The humidity and temperature soared, but that didn’t stop hundreds of New Yorkers from giving peace another chance at the 40th anniversary of John Lennon and Yoko Ono’s famous bed-in for peace this past Sunday in Central Park.
Set up under two shady trees just steps from Strawberry Fields, a king-sized “peace bed” offered park visitors a cool place to sit with friends and family and share their concerns about nuclear proliferation and using violence as a means of settling conflicts.
Adorned with pillows, carnations and a giant mural, the bed also offered New Yorkers the opportunity to read a variety of poetry in English, Spanish and Portuguese, and sign up to endorse the World March for Peace and Nonviolence, which organized hundreds of similar events worldwide, and is launching the first- ever 93-day, seven continent peace march beginning on October 2.
Brooklyn rock band, Earthdriver recorded “We Want Peace” live and led the crowd in a series of Beatles tunes. “This is the next generation,” said a father holding an 8-month old in a onesie with a large peace symbol on it. “I’m here because we have to leave our kids a better world.”
Calling the Iraq war unconstitutional and illegal, Sgt. Matthis Chiroux of Iraq Veterans against the War spoke of his four years of active duty in Germany, Japan, Iraq and Afghanistan, before refusing to redeploy and winning an honorable discharge from the US Army.
“Nonviolence is courage and violence is cowardice,” Chiroux stated. “When we’re faced with something we’re afraid of it’s our instinct to kill it and to tear it apart. And the military trains this and brings it out of you and teaches that this is a reasonable way to deal with the problems of our nation. And it’s not, which is why when I go to bed, I recite the pledge to resist.”
Chris Wells. World March for Peace and Nonviolence spokesman in the US, spoke at length about the origins of the bed-in and its unmet goal of bringing peace to a troubled world. “40 years ago, at the height of the Vietnam War, John & Yoko had the vision to turn their honeymoon into a call for peace,” Wells stated. “They asked us to imagine a world without violence. It was a call that remains unfulfilled.”

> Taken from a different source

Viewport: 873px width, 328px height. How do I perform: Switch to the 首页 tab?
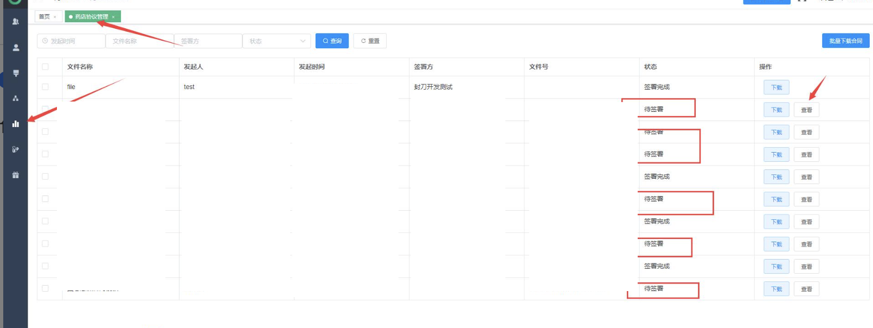coord(44,17)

“Today, we honor that call with a group bed-in that’s also one of the first steps in the World March for Peace and Nonviolence, an action that coincides with the urgent needs of these times,” Wells continued.
“We’re living in a highly dangerous moment. We’re all threatened by nuclear weapons. Young and old, rich and poor, all colors and faiths, all of us. And the spread of this technology is more and more out of control. There can be no peace as long as nuclear weapons exist and to avoid a future catastrophe, we must act today.”